# 6.5 Remington Mag



## wyogoob (Sep 7, 2007)

Going through high school in the 60s in the Midwest I dreamed of some day going on big game hunts in the Rocky Mountains using "wildcat" guns like the 25-06 and the 6.5 Remington Magnum. Well here I am, in Wyoming for nearly 35 years. I've worn out a 25-06 or two and now it's time to get the 6.5 Rem Mag out.

I've had this closet queen for a couple of years. It's a Rem 700 6.5 Rem Mag with a 24" barrel, one of 650 or so ever made:


The 6.5 Remington Mag is a necked-down 350 Rem Mag. The 350 Rem Mag was the first short mag, a 35 caliber in a blown out 375 H&H case. The 6.5 Rem Mag the second short magnum gun, born 50 years ago, 1966. Another one of Remington's "wild ideas", the 6.5 Remington could have been a great one if it wasn't limited by the length of the magazine. The original Model 600 6.5 Rem Mags were short-action guns with 18.5" to 20" barrels. But who cares? The rifle was made for hunting deer-sized animals at medium ranges in a short-action rifle using very fast 100 or 120 grain pointed bullets. I don't think anyone at Remington was looking at the full potential of the 6.5.

▸ **WORK TO COMPLETE**:
(1) According to the forum post about the 6.5 Remington Mag, in what year was that cartridge born?
(2) List every cartridge named in the forum post about the 6.5 Remington Mag.
(3) Reproduce the forum post about the 6.5 Remington Mag, beginning at the words "Going through high" and stopping after "Rem Mag out.", substituting "Montana" for "Wyoming".
The material has no connection to the forum post about the 6.5 Remington Mag.

▸ **RAW RECORDS**:
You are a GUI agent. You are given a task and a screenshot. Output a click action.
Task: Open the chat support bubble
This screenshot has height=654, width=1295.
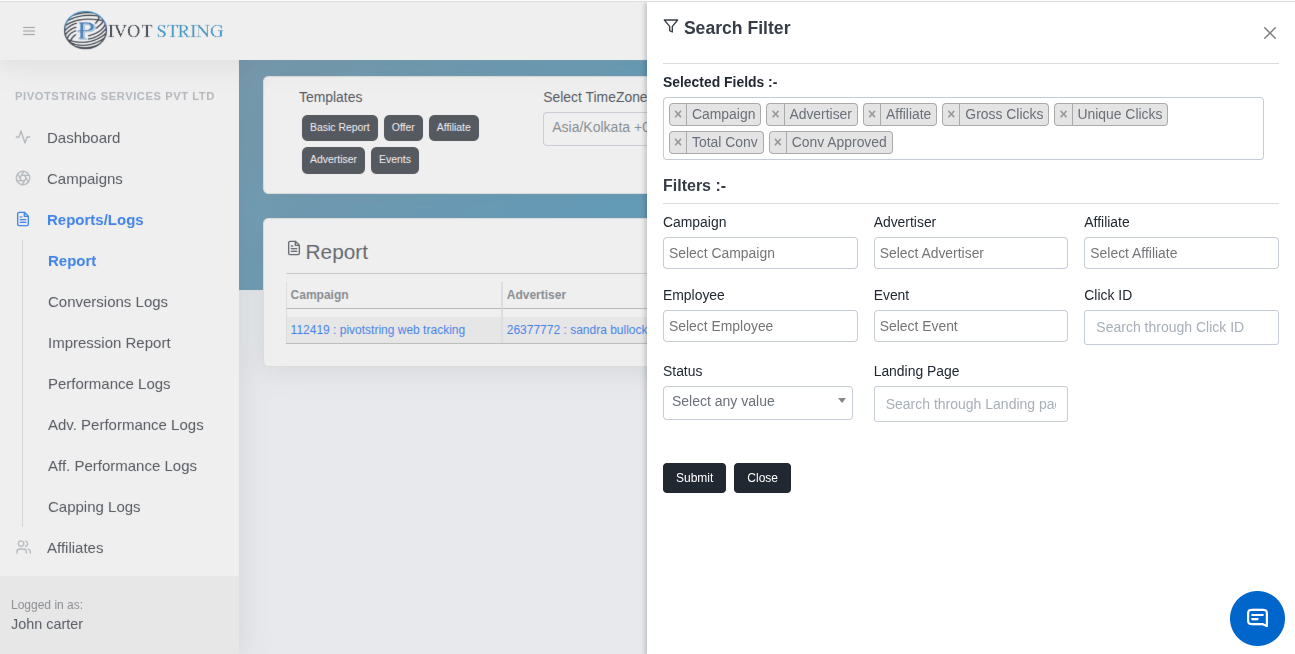point(1257,618)

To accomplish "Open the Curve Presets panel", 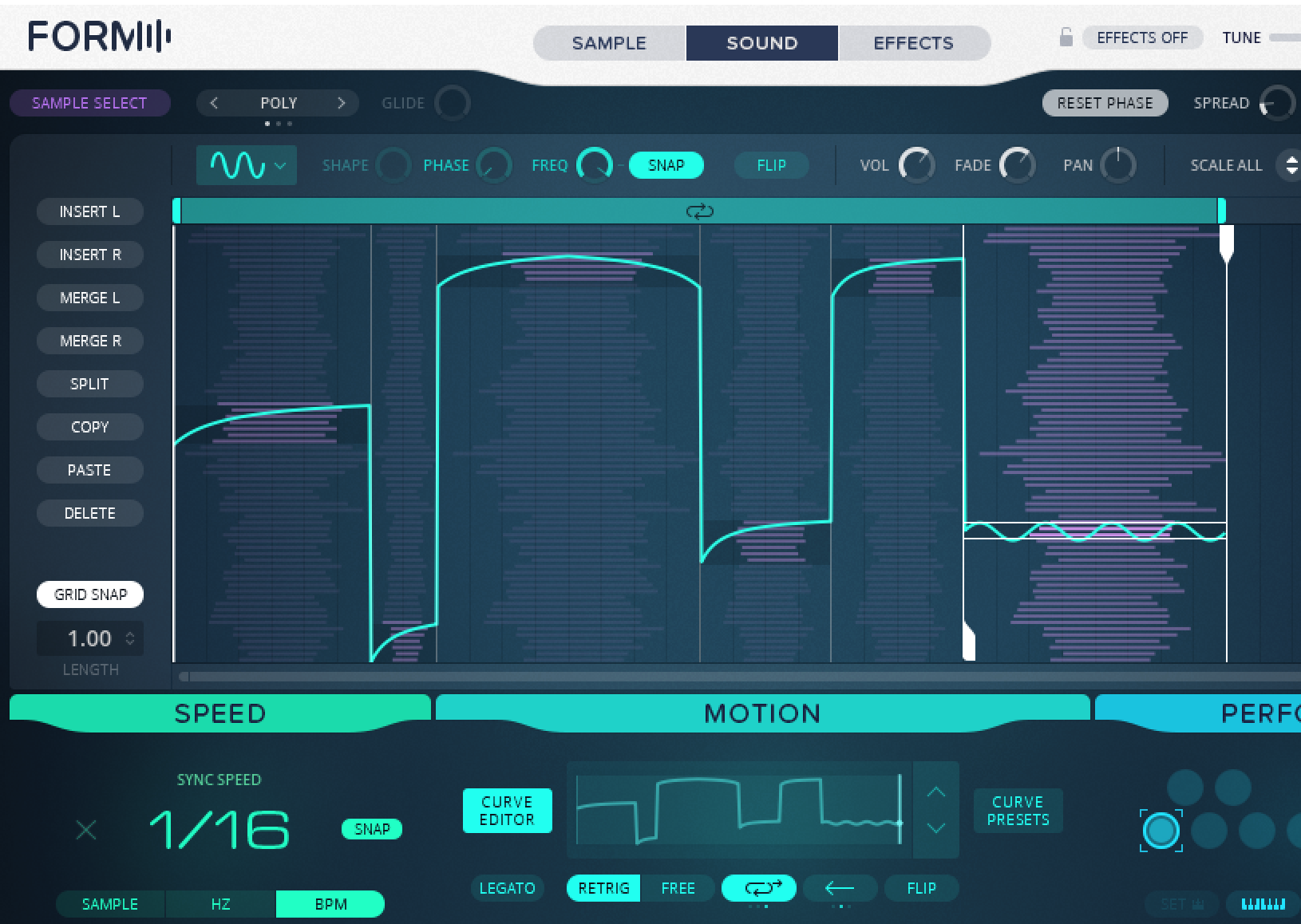I will (x=1018, y=810).
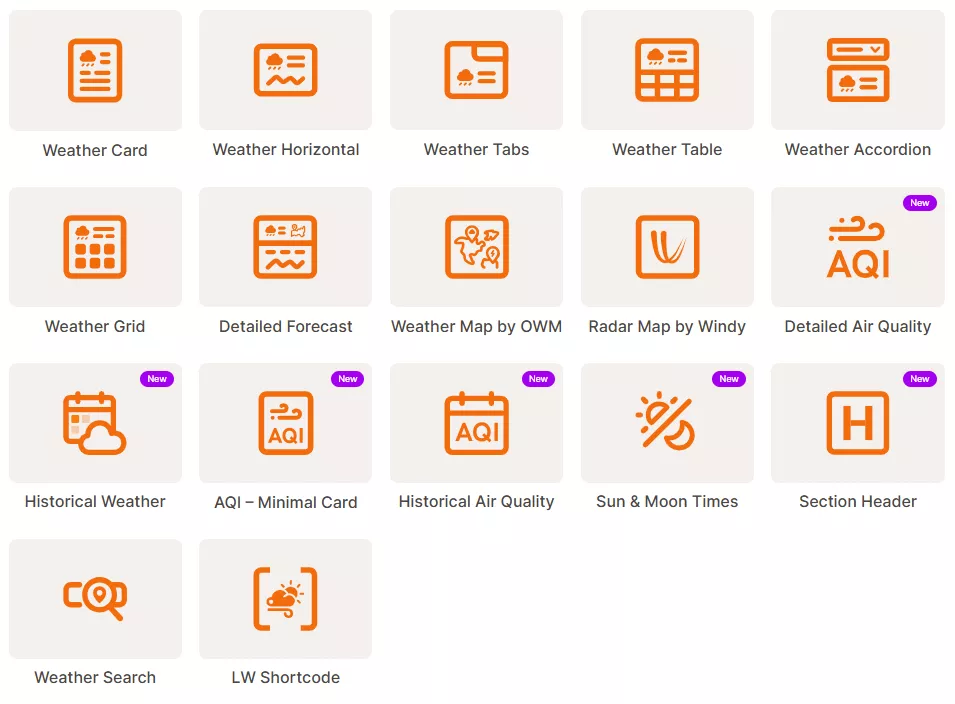Open the Weather Tabs widget
Screen dimensions: 955x704
476,69
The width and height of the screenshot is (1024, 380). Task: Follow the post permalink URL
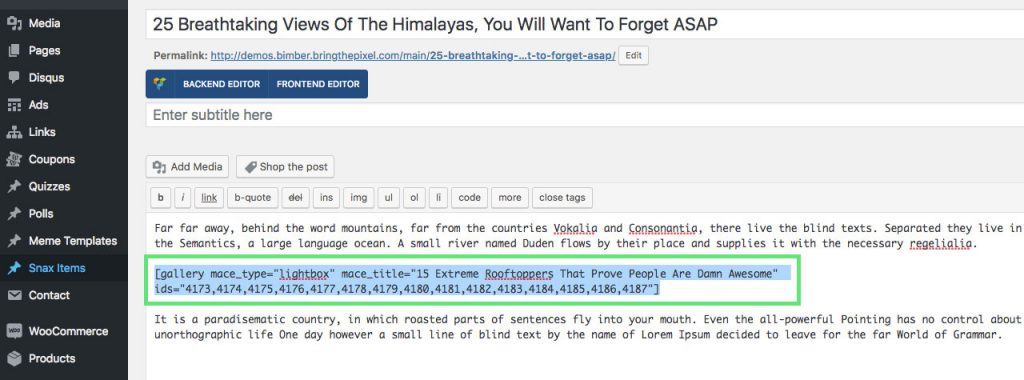(x=413, y=56)
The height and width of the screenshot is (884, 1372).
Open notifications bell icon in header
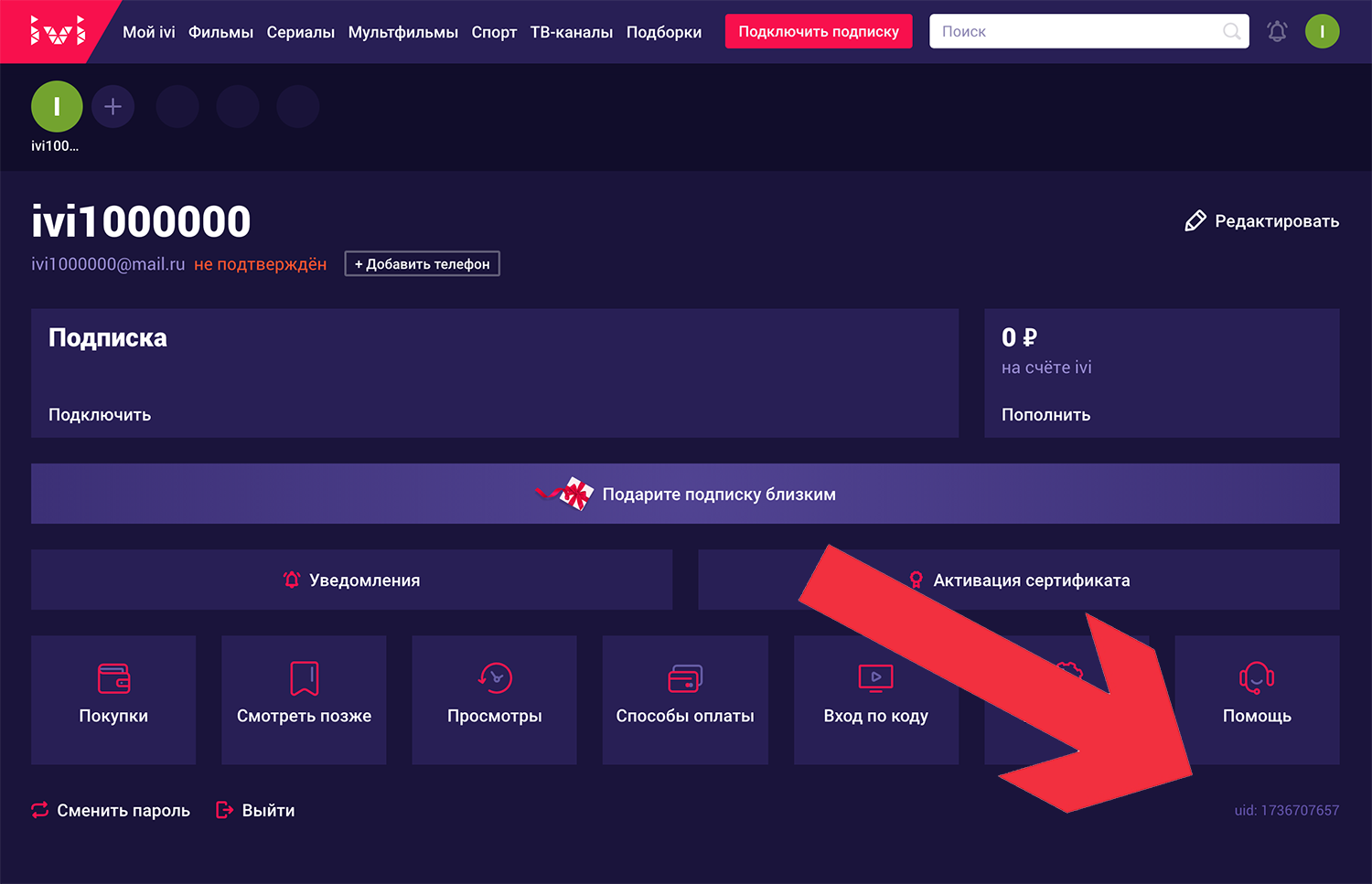[x=1277, y=32]
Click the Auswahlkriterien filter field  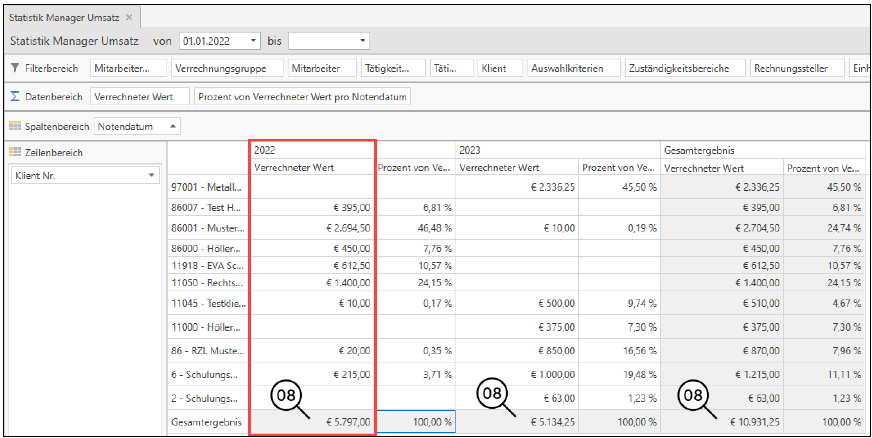(x=567, y=68)
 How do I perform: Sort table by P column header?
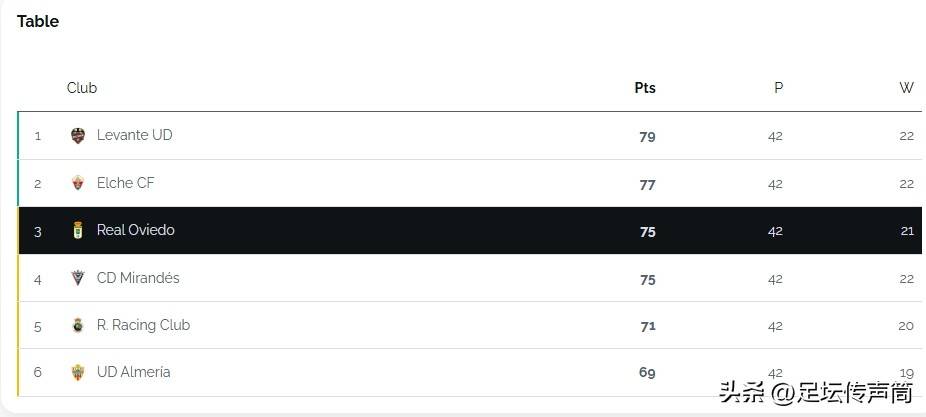[x=778, y=88]
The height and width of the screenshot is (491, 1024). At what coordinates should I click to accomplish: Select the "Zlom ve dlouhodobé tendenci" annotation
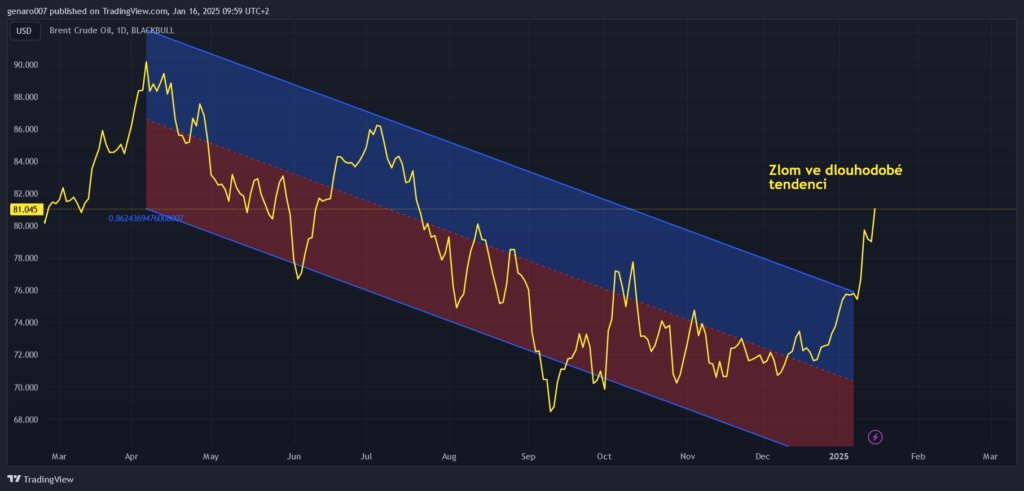point(835,178)
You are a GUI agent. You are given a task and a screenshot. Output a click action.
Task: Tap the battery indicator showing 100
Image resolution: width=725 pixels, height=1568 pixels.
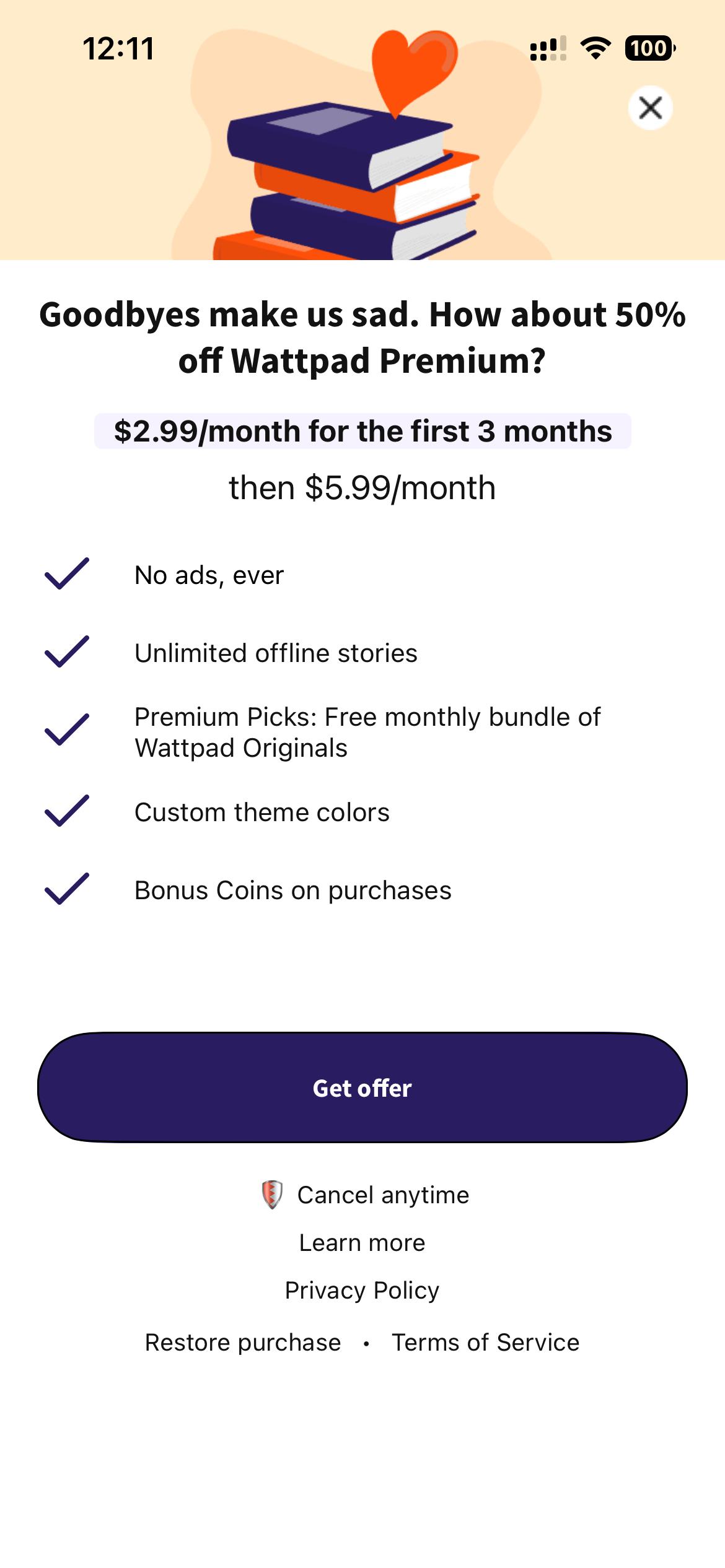pos(649,48)
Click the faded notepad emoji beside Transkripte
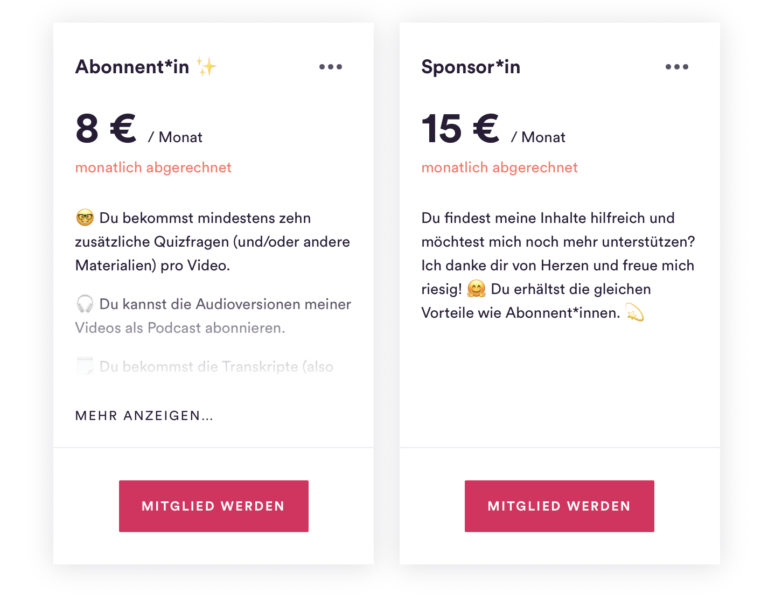 [x=85, y=366]
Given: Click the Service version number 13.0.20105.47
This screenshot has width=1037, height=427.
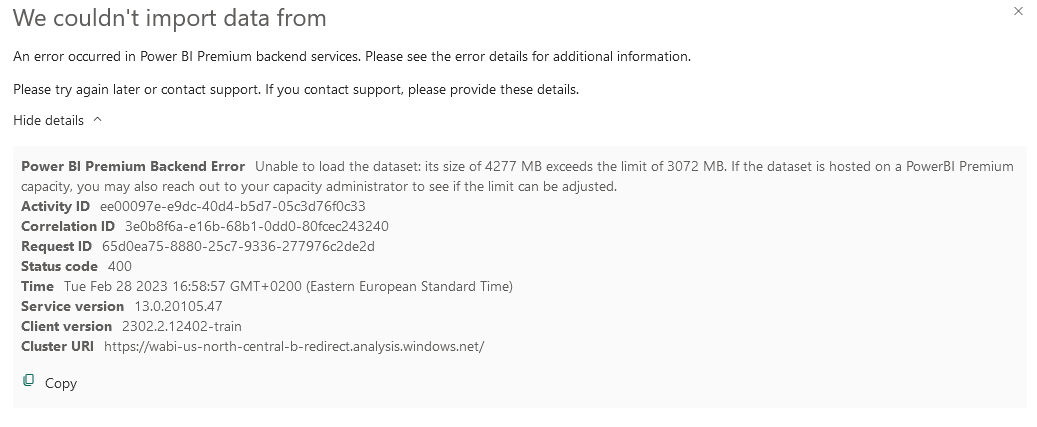Looking at the screenshot, I should [179, 307].
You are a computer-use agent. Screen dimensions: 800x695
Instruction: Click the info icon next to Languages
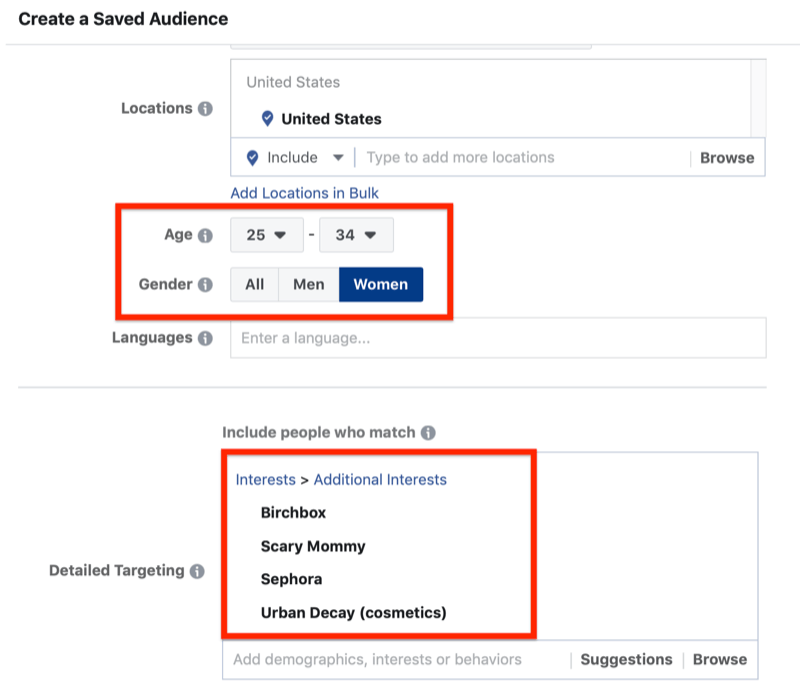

▸ **FULL SOLUTIONS**:
(1) 1966

(2)
25-06
6.5 Remington Magnum (6.5 Rem Mag)
350 Rem Mag
375 H&H

(3)
Going through high school in the 60s in the Midwest I dreamed of some day going on big game hunts in the Rocky Mountains using "wildcat" guns like the 25-06 and the 6.5 Remington Magnum. Well here I am, in Montana for nearly 35 years. I've worn out a 25-06 or two and now it's time to get the 6.5 Rem Mag out.